ReduxReview:  I thought this was a stupid song back then and I still do. However, now I see it as fun-stupid. The beat is infectious and the guitar licks are nicely done. I don't go out of my way to hear this song, but I ain't mad if it comes up on a playlist. My favorite version of the song is actually done by The Simpsons. On an episode where they do fictional pilot episodes for spin-offs of "The Simpsons," one is called "The Simpson Family Smile-Time Variety Hour." It plays like one of those really bad variety shows from the 70s and they break into this song. It's pretty classic.

ReduxRating:  5/10

Trivia:  Double Shot!  1) This is a remake of the original tune by The Strangeloves. Their 1965 Bo Diddley-beat inspired single reached #11 on the pop chart. The Strangeloves were a fictitious trio formed by a US songwriting/production team. Bob Feldman, Jerry Goldstein, and Richard Gottehrer promoted themselves as The Strangeloves, three brothers from Australia - Giles, Miles, and Niles Strange. After "I Want Candy" became a hit, the trio had to actually form a band and tour. Before coming up with The Strangeloves, the trio had a major success when they wrote and produced the #1 song for The Angels, "My Boyfriend's Back" (1963).  2) McLaren and the group courted a major controversy with the cover to the group's second LP "See Jungle! See Jungle! Go Join Your Gang, Yeah. City All Over! Go Ape Crazy." The cover was a photographic recreation of the famous painting "The Luncheon on the Grass" by Manet. The paining features a nude woman sitting. In the photo recreation, Annabella Lwin portrayed the nude woman. She was 15 years old at the time the photo was taken. This caused Lwin's mother to make exploitation accusations which prompted an investigation by Scotland Yard. Besides some minor agreements regarding the photo and touring, nothing major came out of the investigation - well, except for all the promotion and attention it brought to McLaren and his group. The same photo would eventually be used for the "Last of the Mohicans" EP in the US.


Sunday, October 19, 2014

"Route 66" by Manhattan Transfer

Grammy Alert!
Song#:  1045
Date:  05/29/1982
Debut:  86
Peak:  78
Weeks:  5
Genre:  Crossover Jazz

Pop Bits:  The Transfer's last chart entry was their biggest pop hit, the #7 "Boy from New York City," from their album "Mecca for Moderns." Before issuing a proper follow-up, the vocal group recorded this standard that was featured on the soundtrack to the Burt Reynolds film "Sharky's Machine." Although it spent only a few weeks on the pop chart (and #22 AC), the Transfer scored a Grammy award for this song in the Jazz Vocal Performance Duo or Group category.

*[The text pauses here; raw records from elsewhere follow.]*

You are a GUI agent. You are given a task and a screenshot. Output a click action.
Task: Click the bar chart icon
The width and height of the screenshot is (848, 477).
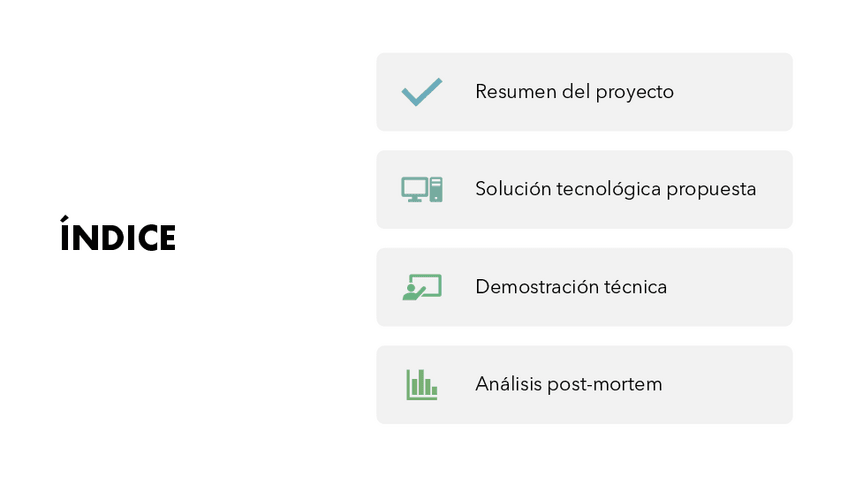[421, 385]
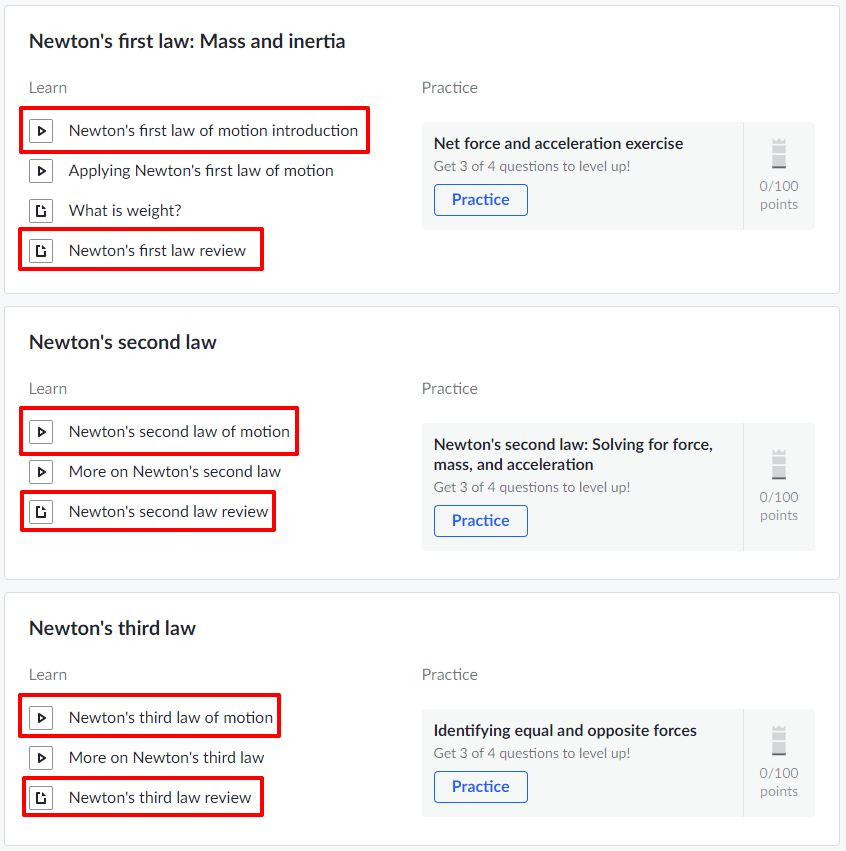Open "Net force and acceleration exercise" title

pos(557,143)
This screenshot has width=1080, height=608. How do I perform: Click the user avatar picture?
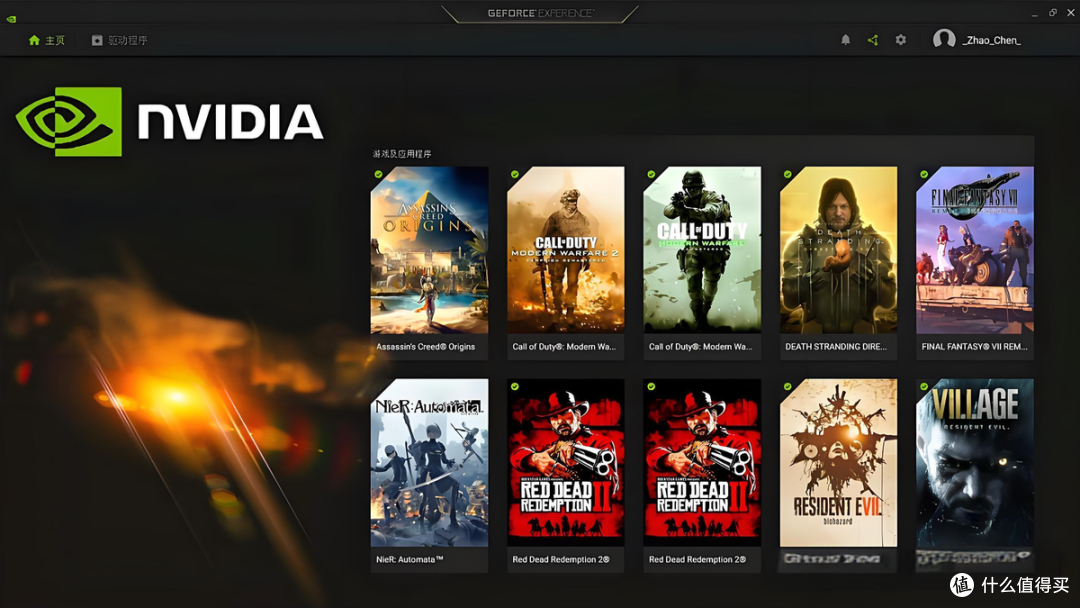(x=944, y=40)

ReduxReview:  This popular chestnut has been a crowd pleaser for decades. The Transfer's low-key version is a winner thanks to their vocals. It's surprising to see it on the pop chart, but the vocal group's popularity at the time plus the film being a major hit probably helped. When I worked with Andy Williams at his Moon River Theatre in Branson, Missouri, he did a version of this song as "Highway 76," which was the main drag of Branson and location of the theatre. He changed the lyrics to be about the areas folks traveled from to get to Branson, along with the various local attractions. Andy usually introduced his band during this song.

ReduxRating:  6/10

Trivia:  Double Shot!  !) This pop/R&B standard was originally recorded in 1946 by Nat King Cole. Many artists ranging from Chuck Berry to The Rolling Stones have covered the song. In the rock era, only Manhattan Transfer and Depeche Mode have reached the pop chart with the song. Depeche Mode's version was in remix medley with their own song "Behind the Wheel." That single reached #61 in 1988.  2) Musician Bobby Troup wrote this song after making the trek along the famous road in a move to California. His second marriage was to singer Julie London in 1959. London's big 1955 hit "Cry Me a River" (#9) was produced by Troup. Both of them were mainly music artists and performers but dabbled in acting as well. They are probably most famous for both being on the hit 1970's TV show "Emergency!" Oddly, it was the show's creator (and London's ex-husband), Jack Webb, who cast the pair. Webb and London had divorced in 1954.